JOB - Format every line of the records below as a numbered list, omitting any blank lines.

-*-*-

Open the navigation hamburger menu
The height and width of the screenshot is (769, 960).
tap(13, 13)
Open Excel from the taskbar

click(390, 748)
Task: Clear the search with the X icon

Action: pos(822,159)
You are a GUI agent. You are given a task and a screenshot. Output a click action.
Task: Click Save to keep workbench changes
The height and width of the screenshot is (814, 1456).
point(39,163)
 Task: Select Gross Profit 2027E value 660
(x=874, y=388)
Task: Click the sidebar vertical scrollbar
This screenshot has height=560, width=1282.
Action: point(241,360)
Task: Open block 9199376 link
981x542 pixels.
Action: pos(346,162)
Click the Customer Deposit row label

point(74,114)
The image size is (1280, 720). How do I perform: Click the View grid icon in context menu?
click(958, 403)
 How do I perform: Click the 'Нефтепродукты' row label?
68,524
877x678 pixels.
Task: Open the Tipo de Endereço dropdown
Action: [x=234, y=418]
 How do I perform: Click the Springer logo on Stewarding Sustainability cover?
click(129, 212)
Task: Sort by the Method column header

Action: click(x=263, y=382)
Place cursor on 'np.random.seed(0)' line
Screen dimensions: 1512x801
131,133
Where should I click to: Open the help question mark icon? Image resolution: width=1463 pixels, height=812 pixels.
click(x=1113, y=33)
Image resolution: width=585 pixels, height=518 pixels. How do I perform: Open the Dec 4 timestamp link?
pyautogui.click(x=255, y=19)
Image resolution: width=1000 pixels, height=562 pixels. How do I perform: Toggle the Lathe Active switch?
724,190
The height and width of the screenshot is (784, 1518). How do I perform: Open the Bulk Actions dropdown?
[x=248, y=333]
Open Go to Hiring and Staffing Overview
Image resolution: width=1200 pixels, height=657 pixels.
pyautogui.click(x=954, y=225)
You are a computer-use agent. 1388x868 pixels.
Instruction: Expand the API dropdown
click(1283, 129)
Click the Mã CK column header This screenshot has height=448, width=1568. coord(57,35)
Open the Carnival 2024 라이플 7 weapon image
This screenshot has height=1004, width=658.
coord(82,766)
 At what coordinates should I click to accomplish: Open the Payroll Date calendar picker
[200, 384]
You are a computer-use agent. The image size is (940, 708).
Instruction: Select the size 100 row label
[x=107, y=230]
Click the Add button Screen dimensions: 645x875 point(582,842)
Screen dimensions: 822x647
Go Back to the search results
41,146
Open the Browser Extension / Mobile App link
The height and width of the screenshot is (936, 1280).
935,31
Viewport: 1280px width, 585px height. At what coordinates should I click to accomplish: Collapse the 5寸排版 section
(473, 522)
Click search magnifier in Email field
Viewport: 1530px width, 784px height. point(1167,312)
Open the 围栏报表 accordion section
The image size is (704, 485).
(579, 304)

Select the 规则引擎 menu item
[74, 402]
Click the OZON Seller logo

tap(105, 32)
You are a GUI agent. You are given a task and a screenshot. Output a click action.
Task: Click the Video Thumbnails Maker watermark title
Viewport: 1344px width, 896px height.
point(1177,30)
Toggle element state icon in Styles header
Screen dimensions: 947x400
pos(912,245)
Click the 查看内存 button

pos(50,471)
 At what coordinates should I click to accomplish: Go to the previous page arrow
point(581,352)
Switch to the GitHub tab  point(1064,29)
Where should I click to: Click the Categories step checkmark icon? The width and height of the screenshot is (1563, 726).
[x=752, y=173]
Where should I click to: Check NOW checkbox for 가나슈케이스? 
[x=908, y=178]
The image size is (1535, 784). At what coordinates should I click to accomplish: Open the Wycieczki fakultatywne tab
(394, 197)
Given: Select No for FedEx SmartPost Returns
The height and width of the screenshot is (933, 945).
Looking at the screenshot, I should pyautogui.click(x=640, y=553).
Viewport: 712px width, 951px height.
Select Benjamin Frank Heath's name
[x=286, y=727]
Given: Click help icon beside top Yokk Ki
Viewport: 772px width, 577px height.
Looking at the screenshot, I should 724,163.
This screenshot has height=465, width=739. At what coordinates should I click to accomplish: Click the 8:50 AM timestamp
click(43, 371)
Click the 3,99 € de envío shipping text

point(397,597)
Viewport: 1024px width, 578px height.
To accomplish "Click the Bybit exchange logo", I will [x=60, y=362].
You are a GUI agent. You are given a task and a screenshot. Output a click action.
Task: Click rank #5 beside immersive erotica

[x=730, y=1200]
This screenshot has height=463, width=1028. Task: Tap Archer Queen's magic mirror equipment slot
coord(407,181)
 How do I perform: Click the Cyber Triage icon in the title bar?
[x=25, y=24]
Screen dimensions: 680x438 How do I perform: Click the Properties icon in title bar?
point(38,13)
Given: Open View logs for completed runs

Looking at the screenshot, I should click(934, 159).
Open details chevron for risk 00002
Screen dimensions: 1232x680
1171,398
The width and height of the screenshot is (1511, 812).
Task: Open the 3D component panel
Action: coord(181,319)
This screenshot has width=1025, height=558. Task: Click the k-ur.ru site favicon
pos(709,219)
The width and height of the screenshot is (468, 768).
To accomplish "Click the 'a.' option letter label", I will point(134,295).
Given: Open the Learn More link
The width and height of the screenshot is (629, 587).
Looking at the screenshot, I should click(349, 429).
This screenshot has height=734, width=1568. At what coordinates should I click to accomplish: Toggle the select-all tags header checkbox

-*-*-

ANSWER TO THE TASK -
1. Open the navigation hamburger menu
2. The height and width of the screenshot is (769, 960).
3. tap(13, 13)
4. Open Excel from the taskbar
5. click(390, 748)
6. Task: Clear the search with the X icon
7. Action: pos(822,159)
8. You are a GUI agent. You are given a task and a screenshot. Output a click action.
9. Task: Click Save to keep workbench changes
10. The height and width of the screenshot is (814, 1456).
11. point(39,163)
12.  Task: Select Gross Profit 2027E value 660
13. (x=874, y=388)
14. Task: Click the sidebar vertical scrollbar
15. This screenshot has height=560, width=1282.
16. Action: point(241,360)
17. Task: Open block 9199376 link
18. 981x542 pixels.
19. Action: pos(346,162)
20. Click the Customer Deposit row label
21. point(74,114)
22. The image size is (1280, 720). How do I perform: Click the View grid icon in context menu?
23. click(958, 403)
24.  How do I perform: Click the 'Нефтепродукты' row label?
25. 68,524
26. 877x678 pixels.
27. Task: Open the Tipo de Endereço dropdown
28. Action: [x=234, y=418]
29.  How do I perform: Click the Springer logo on Stewarding Sustainability cover?
30. click(129, 212)
31. Task: Sort by the Method column header
32. Action: click(x=263, y=382)
33. Place cursor on 'np.random.seed(0)' line
34. Screen dimensions: 1512x801
35. 131,133
36. Where should I click to: Open the help question mark icon? Image resolution: width=1463 pixels, height=812 pixels.
37. click(x=1113, y=33)
38. Image resolution: width=585 pixels, height=518 pixels. How do I perform: Open the Dec 4 timestamp link?
39. pyautogui.click(x=255, y=19)
40. Image resolution: width=1000 pixels, height=562 pixels. How do I perform: Toggle the Lathe Active switch?
41. 724,190
42. The height and width of the screenshot is (784, 1518). How do I perform: Open the Bulk Actions dropdown?
43. [x=248, y=333]
44. Open Go to Hiring and Staffing Overview
45. Image resolution: width=1200 pixels, height=657 pixels.
46. pyautogui.click(x=954, y=225)
47. You are a computer-use agent. 1388x868 pixels.
48. Instruction: Expand the API dropdown
49. click(1283, 129)
50. Click the Mã CK column header This screenshot has height=448, width=1568. coord(57,35)
51. Open the Carnival 2024 라이플 7 weapon image
52. This screenshot has height=1004, width=658.
53. coord(82,766)
54.  At what coordinates should I click to accomplish: Open the Payroll Date calendar picker
55. [200, 384]
56. You are a computer-use agent. The image size is (940, 708).
57. Instruction: Select the size 100 row label
58. [x=107, y=230]
59. Click the Add button Screen dimensions: 645x875 point(582,842)
60. Screen dimensions: 822x647
61. Go Back to the search results
62. 41,146
63. Open the Browser Extension / Mobile App link
64. The height and width of the screenshot is (936, 1280).
65. 935,31
66. Viewport: 1280px width, 585px height. At what coordinates should I click to accomplish: Collapse the 5寸排版 section
67. (473, 522)
68. Click search magnifier in Email field
69. Viewport: 1530px width, 784px height. point(1167,312)
70. Open the 围栏报表 accordion section
71. The image size is (704, 485).
72. (579, 304)
73. Select the 规则引擎 menu item
74. [74, 402]
75. Click the OZON Seller logo
76. tap(105, 32)
77. You are a GUI agent. You are given a task and a screenshot. Output a click action.
78. Task: Click the Video Thumbnails Maker watermark title
79. Viewport: 1344px width, 896px height.
80. point(1177,30)
81. Toggle element state icon in Styles header
82. Screen dimensions: 947x400
83. pos(912,245)
84. Click the 查看内存 button
85. pos(50,471)
86.  At what coordinates should I click to accomplish: Go to the previous page arrow
87. point(581,352)
88. Switch to the GitHub tab  point(1064,29)
89. Where should I click to: Click the Categories step checkmark icon? The width and height of the screenshot is (1563, 726).
90. [x=752, y=173]
91. Where should I click to: Check NOW checkbox for 가나슈케이스? 
92. [x=908, y=178]
93. The image size is (1535, 784). At what coordinates should I click to accomplish: Open the Wycieczki fakultatywne tab
94. (394, 197)
95. Given: Select No for FedEx SmartPost Returns
96. The height and width of the screenshot is (933, 945).
97. Looking at the screenshot, I should pyautogui.click(x=640, y=553).
98. Viewport: 712px width, 951px height.
99. Select Benjamin Frank Heath's name
100. [x=286, y=727]
101. Given: Click help icon beside top Yokk Ki
102. Viewport: 772px width, 577px height.
103. Looking at the screenshot, I should 724,163.
104. This screenshot has height=465, width=739. At what coordinates should I click to accomplish: Click the 8:50 AM timestamp
105. click(43, 371)
106. Click the 3,99 € de envío shipping text
107. point(397,597)
108. Viewport: 1024px width, 578px height.
109. To accomplish "Click the Bybit exchange logo", I will [x=60, y=362].
110. You are a GUI agent. You are given a task and a screenshot. Output a click action.
111. Task: Click rank #5 beside immersive erotica
112. [x=730, y=1200]
113. This screenshot has height=463, width=1028. Task: Tap Archer Queen's magic mirror equipment slot
114. coord(407,181)
115.  How do I perform: Click the Cyber Triage icon in the title bar?
116. [x=25, y=24]
117. Screen dimensions: 680x438 How do I perform: Click the Properties icon in title bar?
118. point(38,13)
119. Given: Open View logs for completed runs
120. Looking at the screenshot, I should click(934, 159).
121. Open details chevron for risk 00002
122. Screen dimensions: 1232x680
123. 1171,398
124. The width and height of the screenshot is (1511, 812).
125. Task: Open the 3D component panel
126. Action: coord(181,319)
127. This screenshot has width=1025, height=558. Task: Click the k-ur.ru site favicon
128. pos(709,219)
129. The width and height of the screenshot is (468, 768).
130. To accomplish "Click the 'a.' option letter label", I will point(134,295).
131. Given: Open the Learn More link
132. The width and height of the screenshot is (629, 587).
133. Looking at the screenshot, I should click(349, 429).
134. This screenshot has height=734, width=1568. At what coordinates should I click to accomplish: Toggle the select-all tags header checkbox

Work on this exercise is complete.